This is incredibly difficult, mostly due to design implementations, which often aren't stated explicitly. For instance, standard-readme started out of a need to provide basic READMEs for many JavaScript projects. However, it doesn't really cover python packages that well, which traditionally use .rst files. This was a tradeoff I dealt with when I enforced Markdown as a format. I could extend the standard beyond .md, but I haven't - because it would take a lot of time and effort to figure out, and it wasn't a problem I originally had to solve.

There are also politics involved. For instance, https://github.com/zcei/standard-readme stalled, I feel, because it depended on a code implementation. I wanted something faster, so I made this spec, which doesn't depend on code to work - you can just read it. But by making this, I took some participation away from @zcei's repo, which I feel bad about, but which I needed to do at the time to get the runway needed to take this spec off of the ground. Actually, both of our efforts came from this issue, and depend on a lot of the conversation there. To move faster, I didn't ask a lot of permission from the people in that thread. The same could be said of @noffle's repo. He wanted to have more description - for instance, his background section - and was less worried about the skeleton of the README headers than about getting the main point across. @noffle also has a lot more experience than I do dealing with Perl READMEs, which is a community I know almost nothing about. We come from different perspectives, have different goals, and came up with different solutions to the problem of 'How can we make everyone have better READMEs?' (I'm also jealous he has more stars. But he is my friend and this isn't a competition, so it's silly to think about, but what @waldyrious says above in "project owners have been reluctant to close their project in favor of another one" is definitely true.) I also worked as the most active maintainer of awesome-readme for the past year or two, until I recently resigned because I didn't think I was doing much good there.

TO DO:
Copy the passage about README standards word for word, in full. The lines after this point come from a different source.

COLLECTED DATA:
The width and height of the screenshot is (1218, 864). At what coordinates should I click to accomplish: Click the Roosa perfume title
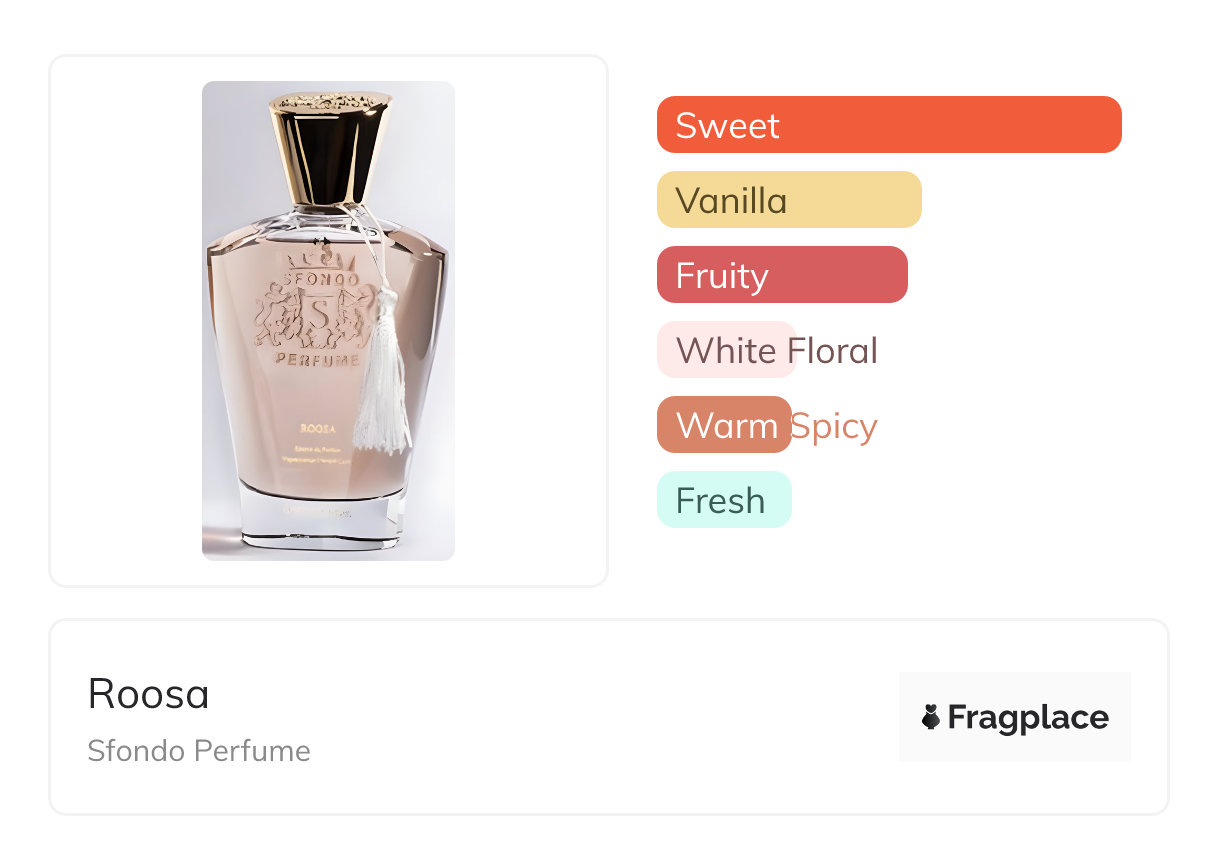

RESULT OF THIS TASK:
This is incredibly difficult, mostly due to design implementations, which often aren't stated explicitly. For instance, standard-readme started out of a need to provide basic READMEs for many JavaScript projects. However, it doesn't really cover python packages that well, which traditionally use .rst files. This was a tradeoff I dealt with when I enforced Markdown as a format. I could extend the standard beyond .md, but I haven't - because it would take a lot of time and effort to figure out, and it wasn't a problem I originally had to solve.

There are also politics involved. For instance, https://github.com/zcei/standard-readme stalled, I feel, because it depended on a code implementation. I wanted something faster, so I made this spec, which doesn't depend on code to work - you can just read it. But by making this, I took some participation away from @zcei's repo, which I feel bad about, but which I needed to do at the time to get the runway needed to take this spec off of the ground. Actually, both of our efforts came from this issue, and depend on a lot of the conversation there. To move faster, I didn't ask a lot of permission from the people in that thread. The same could be said of @noffle's repo. He wanted to have more description - for instance, his background section - and was less worried about the skeleton of the README headers than about getting the main point across. @noffle also has a lot more experience than I do dealing with Perl READMEs, which is a community I know almost nothing about. We come from different perspectives, have different goals, and came up with different solutions to the problem of 'How can we make everyone have better READMEs?' (I'm also jealous he has more stars. But he is my friend and this isn't a competition, so it's silly to think about, but what @waldyrious says above in "project owners have been reluctant to close their project in favor of another one" is definitely true.) I also worked as the most active maintainer of awesome-readme for the past year or two, until I recently resigned because I didn't think I was doing much good there.